Artık odamda olduğum süre boyunca kapıyı hep kilitli tutuyordum. Rüzgâr dahil hiç kimse benden izinsiz odama giremiyordu artık. Balkona çıktım ve tekrar su şişesini elime alıp mineleri sulamaya başladım.

"Buna hiç su vermedin mi?" dedi minelerden birini eline alarak. "Kurumuş."

Elinde tuttuğu saksıya baktım boş gözlerle. Küçücük, kuru bir dal vardı saksının içinde.

"Verdim Rüzgâr," dedim saksıyı elinden alıp yerine koyarken. "Çiçek bu, kuruyabilir."

Diğer çiçekleri de sulamamı beklerken hiç konuşmadı. İki eli cebinde sadece beni izledi. Son çiçeğin de suyunu verdikten sonra boşalan şişeyi masanın üzerine bıraktım.

"Şeker," dedi odaya yöneldiğim sırada. Durdum ve yüzüne baktım. "Bugün hava çok güzel," dedi uzanıp ellerimi tutarak. "Çıkalım mı biraz?"

Dönüp güzel dediği havaya baktım. Güzel değildi. Kara bulutlar tepemize kadar yaklaşmış, sanki biraz sonra üzerimize çökecekti. "Bu hava mı güzel Rüzgâr?" dedim başımla açık alanı işaret ederek. "Birazdan yağmur yağar."

"Yağmur mu?" Dönüp bir kez daha baktı kuşkuyla. "Bir tane bile bulut yok. Üstelik buraya bu mevsimde pek yağmur yağmaz."

Ellerimi Rüzgâr'ın ellerinden çektim ve trabzanlara tutunarak etrafı seyretmeye başladım. Kötüydü, kapalıydı ve çok sıkkındı hava.

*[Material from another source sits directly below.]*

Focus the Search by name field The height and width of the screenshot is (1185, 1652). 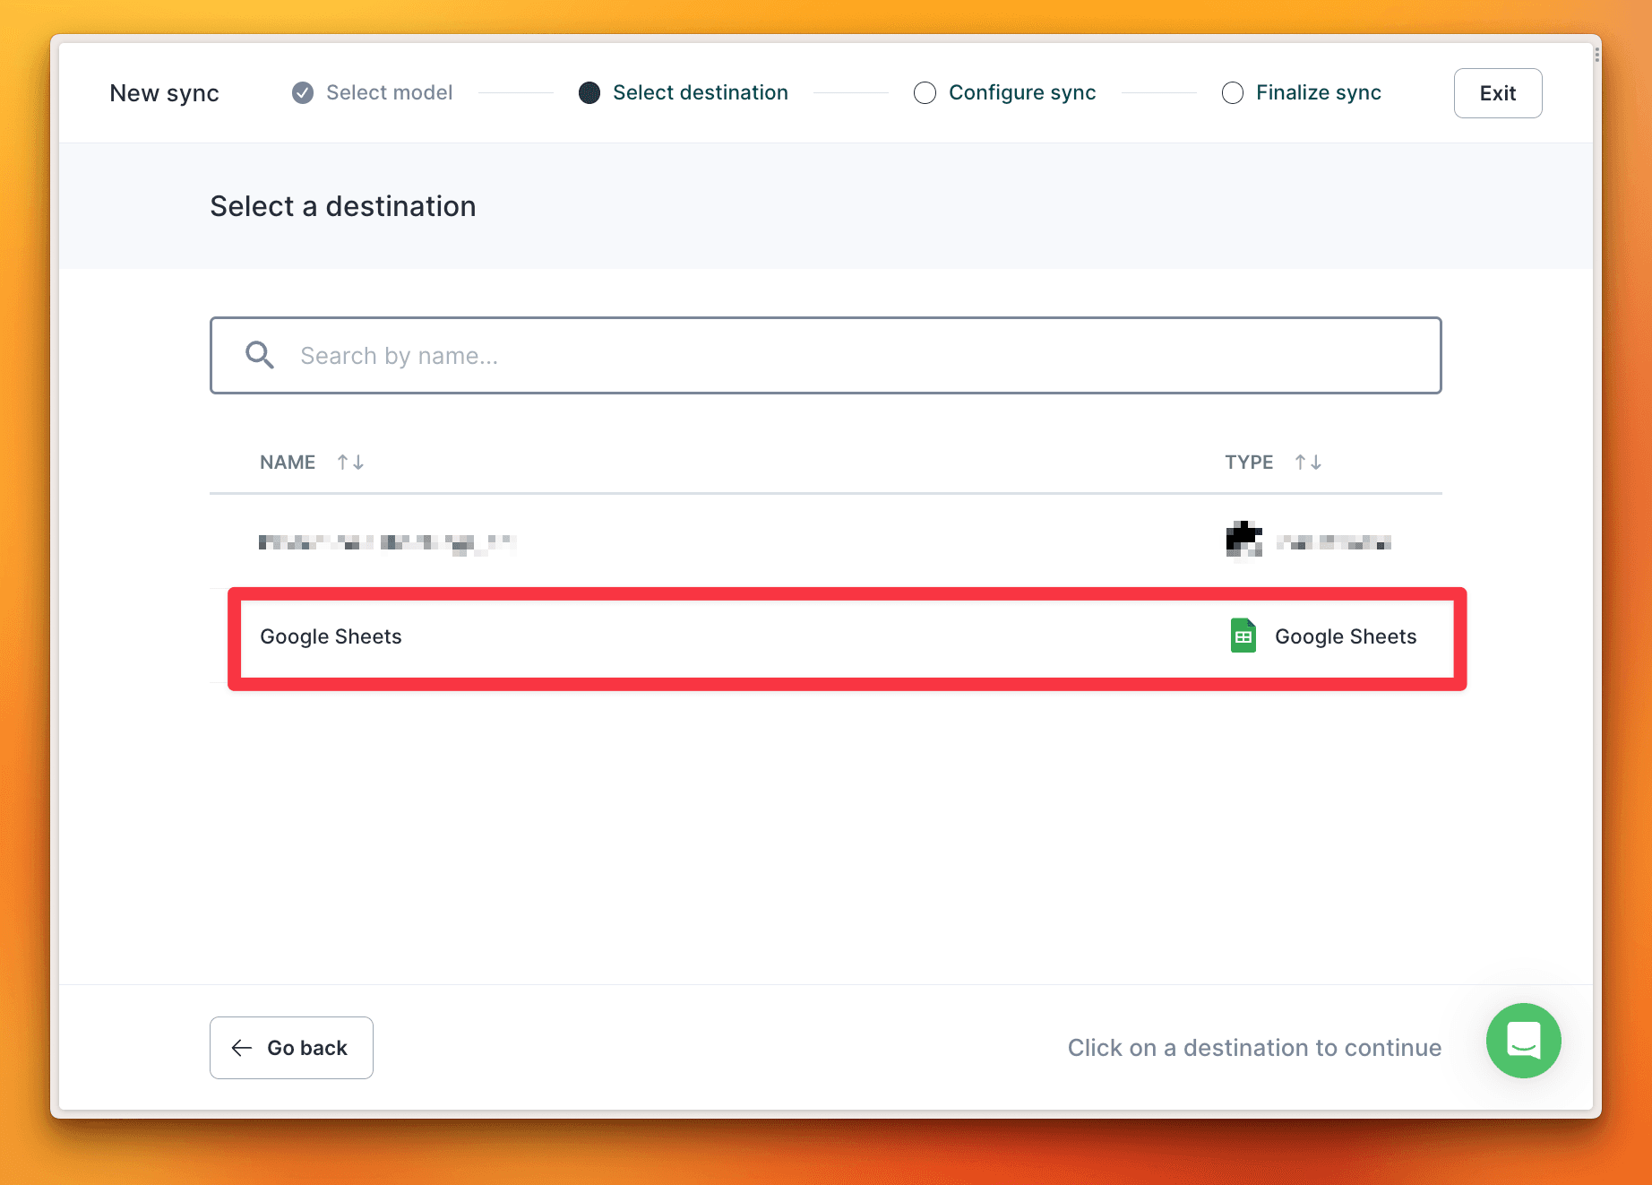pyautogui.click(x=825, y=355)
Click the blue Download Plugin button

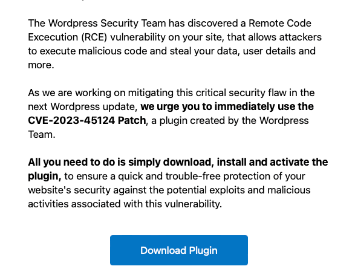(179, 250)
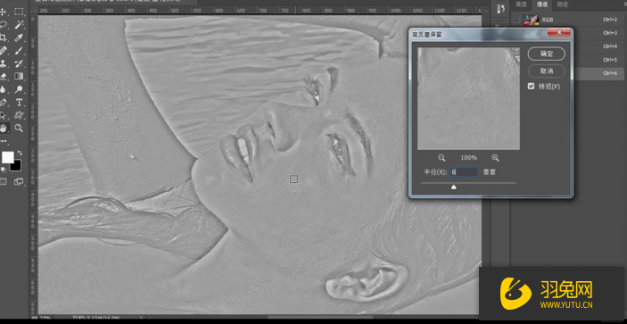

Kara bulutlar her an büyük bir gürültüyle üzerimize felaket yağdıracak gibiydi ama Rüzgâr görmüyordu. Rüzgâr benim gördüğüm hiçbir şeyi görmüyordu. Dün yaptığı elektroşok terapisinden sonra da, ondan iki gün önce yaptığında da aynısı olmuştu. Bir hafta içerisinde iki kere yaptığı terapiden sonra gördüğüm kadını Rüzgâr görmemişti. Ama ben gördüm. Zeynep abla iki terapide de kanlı canlı karşımda duruyordu.